From Jodhpur we traveled on to Jaipur which was one of the most touristy destination we visited. I would cheerfully have missed Jaipur which I found very aggressive, very crowded and very polluted. Jaipur could not offer the same interest for us as the small rural properties we had enjoyed earlier on our trip. We stayed at Jasvilas which was a suburban oasis and I highly recommend it’s a friendly family run hotel and they gave me lots of advice on the itinerary. We enjoyed shopping for cottons (bed linens, tablecloths and napkins etc) at Soma and Anoki but in general we we very happy to leave town after two nights…the city center attractions were not nearly as interesting as elsewhere and the sheer number of aggressive touts made for a dreadful experience. 

No wonder so many people visit India and have such a dreadful time…my advice is to miss Jaipur, or stay in a “destination“ hotel out of town.

We visited the Amber Fort on route to Shekawati. The Fort was spectacular with interesting interiors and views but again very touristy…it felt the nearer we got to Delhi the larger the number of tourists and the larger the pressure from touts on the tourists.

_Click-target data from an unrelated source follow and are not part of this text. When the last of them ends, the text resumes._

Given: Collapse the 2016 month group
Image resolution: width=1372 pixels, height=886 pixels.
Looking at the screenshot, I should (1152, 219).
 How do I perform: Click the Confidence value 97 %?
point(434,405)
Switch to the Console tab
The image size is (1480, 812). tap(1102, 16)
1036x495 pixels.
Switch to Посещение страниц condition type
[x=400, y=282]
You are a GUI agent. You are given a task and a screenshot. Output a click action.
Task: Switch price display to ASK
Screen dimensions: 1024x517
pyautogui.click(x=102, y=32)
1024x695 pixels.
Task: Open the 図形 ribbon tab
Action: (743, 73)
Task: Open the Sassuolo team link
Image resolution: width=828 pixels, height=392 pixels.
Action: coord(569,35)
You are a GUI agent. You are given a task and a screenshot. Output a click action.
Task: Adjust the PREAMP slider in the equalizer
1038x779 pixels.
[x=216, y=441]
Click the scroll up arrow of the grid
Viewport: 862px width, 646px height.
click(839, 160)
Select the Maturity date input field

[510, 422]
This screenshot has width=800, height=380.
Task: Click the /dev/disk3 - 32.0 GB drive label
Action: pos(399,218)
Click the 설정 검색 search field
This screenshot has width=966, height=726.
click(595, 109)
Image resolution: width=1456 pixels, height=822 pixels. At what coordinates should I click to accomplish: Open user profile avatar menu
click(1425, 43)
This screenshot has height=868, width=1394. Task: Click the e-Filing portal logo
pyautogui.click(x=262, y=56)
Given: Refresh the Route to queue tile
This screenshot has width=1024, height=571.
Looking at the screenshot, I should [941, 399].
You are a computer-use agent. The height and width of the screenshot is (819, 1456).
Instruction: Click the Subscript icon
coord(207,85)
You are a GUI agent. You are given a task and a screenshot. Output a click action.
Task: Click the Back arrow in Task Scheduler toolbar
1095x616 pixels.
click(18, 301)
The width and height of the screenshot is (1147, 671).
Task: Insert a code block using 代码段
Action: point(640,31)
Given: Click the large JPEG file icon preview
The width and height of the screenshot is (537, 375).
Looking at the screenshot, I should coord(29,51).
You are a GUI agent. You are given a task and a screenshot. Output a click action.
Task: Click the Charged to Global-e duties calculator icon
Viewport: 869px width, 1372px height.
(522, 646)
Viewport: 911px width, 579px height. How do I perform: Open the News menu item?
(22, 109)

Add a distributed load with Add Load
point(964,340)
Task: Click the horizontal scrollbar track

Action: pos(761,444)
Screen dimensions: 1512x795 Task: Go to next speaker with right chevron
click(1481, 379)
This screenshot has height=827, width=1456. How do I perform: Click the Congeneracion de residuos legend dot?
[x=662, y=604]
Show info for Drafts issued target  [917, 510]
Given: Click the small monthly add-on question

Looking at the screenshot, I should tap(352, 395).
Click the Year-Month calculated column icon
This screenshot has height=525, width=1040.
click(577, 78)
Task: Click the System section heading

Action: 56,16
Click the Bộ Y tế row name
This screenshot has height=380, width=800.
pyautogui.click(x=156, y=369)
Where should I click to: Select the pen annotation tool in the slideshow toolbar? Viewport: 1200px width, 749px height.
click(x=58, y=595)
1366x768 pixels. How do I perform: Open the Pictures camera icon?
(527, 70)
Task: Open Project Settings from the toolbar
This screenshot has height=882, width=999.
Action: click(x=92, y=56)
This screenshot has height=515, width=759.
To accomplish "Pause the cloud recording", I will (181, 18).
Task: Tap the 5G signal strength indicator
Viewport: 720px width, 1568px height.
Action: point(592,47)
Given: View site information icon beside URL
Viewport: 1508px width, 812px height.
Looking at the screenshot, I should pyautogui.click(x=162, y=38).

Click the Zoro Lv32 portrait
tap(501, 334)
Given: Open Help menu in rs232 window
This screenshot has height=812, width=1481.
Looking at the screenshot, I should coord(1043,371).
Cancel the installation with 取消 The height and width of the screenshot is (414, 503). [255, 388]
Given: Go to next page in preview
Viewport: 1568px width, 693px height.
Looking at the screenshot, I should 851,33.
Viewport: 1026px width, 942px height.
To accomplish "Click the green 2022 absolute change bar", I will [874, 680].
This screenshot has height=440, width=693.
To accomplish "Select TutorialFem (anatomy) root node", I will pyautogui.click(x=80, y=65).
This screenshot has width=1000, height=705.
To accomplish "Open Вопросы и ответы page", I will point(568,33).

In Shekawati, we spent two nights at Apani Dhani a modest eco-resort on the edge of Nawalgarh. It was well located to see the painted Havelis of the Shekawati region which we found  fascinating. Wealthy merchants (who later became some of the leading Indian industrialist families) who made fortunes in trade built incredible havelis with decorated courtyards and interiors from the late 18th century onwards. Some of the havelis have fascinating depictions of Europeans and European life including boats, trains and several unflattering portraits of Queen Victoria! In Nawalgarh it was easy to walk around town visiting havelis both museums and private homes. We also went on a fascinating drive out to some of the smaller villages to see several interesting cenotaphs, wells and Havelis.

  For those who have any interest in vernacular architecture I recommend the area though it was tedious to be surrounded by children begging for pens at every turn. 
 One of my favorite photos ever, we look so young!
At the eco-lodge they recommended not giving pens or money to children as this only encourages begging, upsetting the local economy when children return home with what tourists consider “spare change” which easily may equal what their parent earns in a day. 

On our first night at the lodge though there were only six guests they arranged to have a well know local raga singer (who makes local TV and radio appearances) to come to perform for us. It was one of the most interesting cultural exchanges we had in India as we talked to him and listened to him singing and playing his accordian. He came and joined us for dinner and they explained (through the interpreter) the nature of Indian Classical ragas and gave us a large number of examples which helped us understand the points he was making. Everyone loved it. 

From Nawalgarh we took an overnight train to Delhi where we spent a week with friends. We loved Delhi and found it an invigorating city but I think this had a lot to do with staying with people we knew and meeting lots of Delhi academics who had a spin on everything! We missed lots of the usual tourists stops which I look forward to seeing another time…my entire memory of Delhi consist of talking, shopping and eating...it was wonderful!